Advances in Optical Flow have changed the game in Object Tracking and Human Activity Recognition in videos.
This article explains the fundamentals and gives you the code to try it out for yourself.
I've dabbled with optical flow for a hobby side project (using the Windows ShaderEffectClass of all things). I worked on the Kinect back in the day; while I was primarily audio, I had a fascination of applying DSPs to two- and three-dimensional temporal data.
I've always felt that it was a missed opportunity to tap into temporal information for entity recognition. I'm excited to see this take hold!
@Darkphibre, wonderful background! Yes, and optical flow + recent advancements in deep learning is also certainly something exciting to see flourish! Action recognition seems like a promising research area (https://research.google.com/ava/ CVPR '18).
Back in 2008 there was an amazing demo of realtime dense optical flow on a GPU[0] but all the links are dead now.
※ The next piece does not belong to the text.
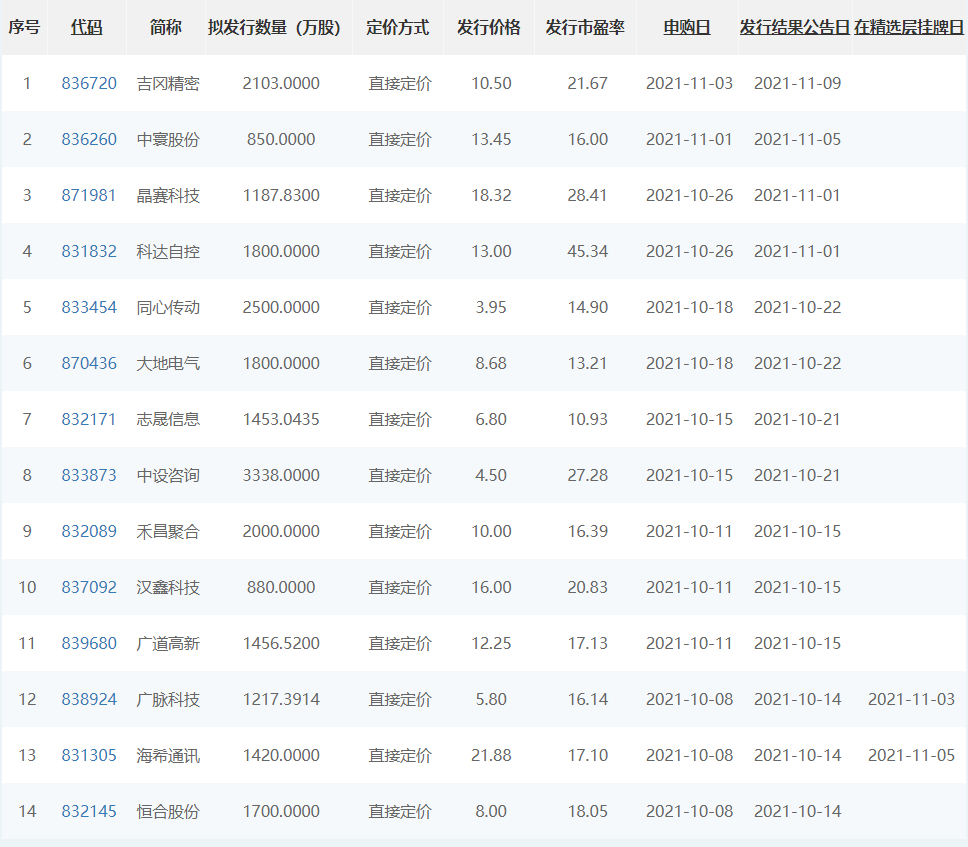968x847 pixels.
Task: Click the 吉冈精密 name cell
Action: point(168,84)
I've searched hard for another comparable implementation since then but had no luck.
Does anyone have a hint on what technique they might have used?
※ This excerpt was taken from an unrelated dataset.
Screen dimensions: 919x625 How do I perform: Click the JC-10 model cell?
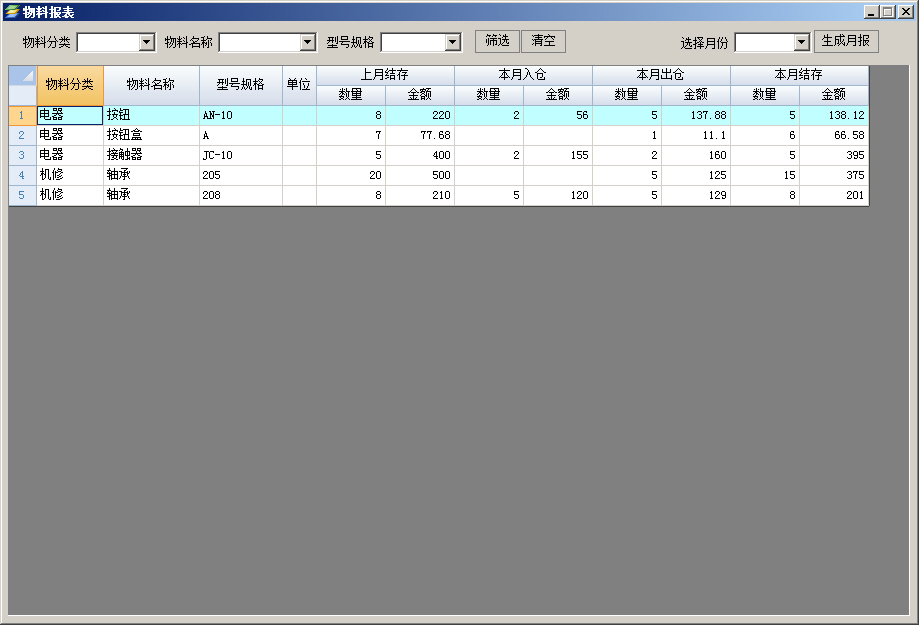pos(241,155)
Thomas Brox’s lab had a ton of these around 2008-2012 as well, such as [0]. I believe Brox had some freely available early CUDA program to calculate optical flow that was sort of SOTA for many years.
Hi @haxiomic, I'm the author of the article - thanks for reading! Several more recent approaches of computing optical flow with CNNs such as FlowNet2 (CVPR '17) (https://github.com/lmb-freiburg/flownet2) should also be runnable on video or live webcam feed.
(Hierarchical) Optical flow is slow and prone to the need to manually adjust its constants for each scene (not really universal). Did you think about using 3D convolutions & attention with Deep Learning instead?
Hi @bitL, I'm the author of the article. Yes, I think deep learning is a promising solution that replaces the need for manual fine-tuning and is certainly driving momentum in optical flow research. Something you may want to look into is sequence-to-sequence (seq2seq) learning (https://google.github.io/seq2seq/).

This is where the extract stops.